Stony Stratford

Our new studio in the bustling market town of Stony Stratford. Set in the countryside and known as the jewel of Milton Keynes it's steeped in history and full of charm and character. Stony has an outstanding choice of independent stores, offering a more personal service and  supplying everything from everyday goods, to the more unusual and specialised. 

A homewares haven.

The town today

There is a unique selection of small independent businesses which offer a vast array of products for your home. Explore Odell’s Yard, which still houses the original 18th century ironmongers and individual shops converted from the old workshops and warehouses. Visit the Market Square where the Farmer’s market is held on the last Friday of every month or Timor Court for the weekly Saturday market. Have a look around Stratford Arcade and Swinfen’s yard for more local shops.  There is plenty to keep you occupied for the whole day. 

Food and drink

Enjoy the choice of cafés and restaurants which cater for a variety of tastes and cuisine and old coaching inns with delicious real ales and wines. Enjoy live music in some of the pubs and restaurants.

Car parking - it's FREE!

Download the most up to date map here of where to park for free in the centre of Stony town. Map: Mason Edwards Design, Stony Stratford.

If you require an electric vehicle charging point there are two located in the car park on the Market Square. (Please note that other vehicles are not prohibited from using the bays but motorists are encouraged to use another available bay before using the bays in front of the charging points).

A load of 'Cock & Bull'

In the 18th to 19th centuries the town was a stopping off place for coaches carrying mail and passengers.  These passengers would visit one of two local pubs,  The Cock or The Bull,  to discuss news and pass on gossip, this gave rise to  the town’s claim to fame as the origin of the phrase “Cock & Bull story”.
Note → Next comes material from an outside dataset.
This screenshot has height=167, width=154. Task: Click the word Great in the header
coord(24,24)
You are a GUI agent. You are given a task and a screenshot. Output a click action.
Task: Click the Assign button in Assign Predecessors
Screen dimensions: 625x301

The town itself is steeped in history. The name Stony Stratford is Anglo-Saxon and means ‘stony ford on a roman road’ and is situated on the old Roman road of Watling Street. Originally an important route from Chester to London, Stony has a wealth of history going back as far as 1194 when Richard I (also known as Richard the Lionheart) granted the town the right to hold a market. Over the following years it was visited not just by kings such as Richard II, Henry IV and Henry VIII but also Samuel Johnson, author of the first dictionary, John Wesley who preached in Market Square and Charles Dickens who stayed here many times.  It is also the setting of the region’s last major civil war clash. Stony Stratford even has a mention in Shakespeare’s Richard III where Edward V was captured in the Rose and Crown and arrested in 1483.

Queen Eleanor of Castile

Queen Eleanor was born in Burgos in Spain, the daughter of Ferdinand III of Castile and Joan, the Countess of Ponthieu in France.

When she was about 13 years old, she was married to Edward I.  Edward’s grandfather King John of England and Eleanor’s great grandmother Eleanor of England were the children of King Henry II and Eleanor of Aquitaine which meant they were second cousins once removed. Although this was originally an arranged marriage, they fell in love and were inseparable. She even travelled with him when he went on the Crusades to the Holy Land. They were crowned in 1274 after the death of Edward’s father Henry III in 1272 whilst they were away. 

Eleanor was very well educated and was a patron of literature. The use of the Spanish style of tapestries, carpets and tableware became more popular because of her using them herself and she was also involved with garden design. She became a successful businesswoman with her own fortune when she herself became the Countess of Ponthieu.

Edward was devoted to her and following her death in Lincoln in 1290 he arranged for her body to be transported to London with memorial crosses to be erected in each of the stopping places on route, Stony Stratford being one of them, but unfortunately the cross here no longer exists having been destroyed by Parliamentarian soldiers during the English Civil war.

Her body was embalmed in St Catherine’s Priory in Lincoln, the viscera were buried in Lincoln Cathedral, her heart was buried in Black friars’ church in London and her body in a tomb in St Edward the Confessors chapel in Westminster Abbey.

A mural to commemorate her was painted on the side of our shop by Luke McDonnell and in a banner across the top is a quote from one of Edward I letters which reads “In life we dearly cherish, in death we cannot cease to love”.

Local events

Stony Stratford is more than just a shopping destination, it is a thriving lively town with something for everyone. It hosts the “StonyLive” festival of music, performing arts and family events, “StonyWords” literature festival, “Folk on the Green” the longest running annual outdoor live music event in the country and “Classic Stony” classic car festival.

Situated near the Stony Stratford Nature Reserve there is an excellent selection of walks available through the artificially created wetlands or a tour of the historic places of interest in the town itself.  There is also a Treasure Hunt themed walking Treasure Trail  around the town which is suitable for children from aged 6.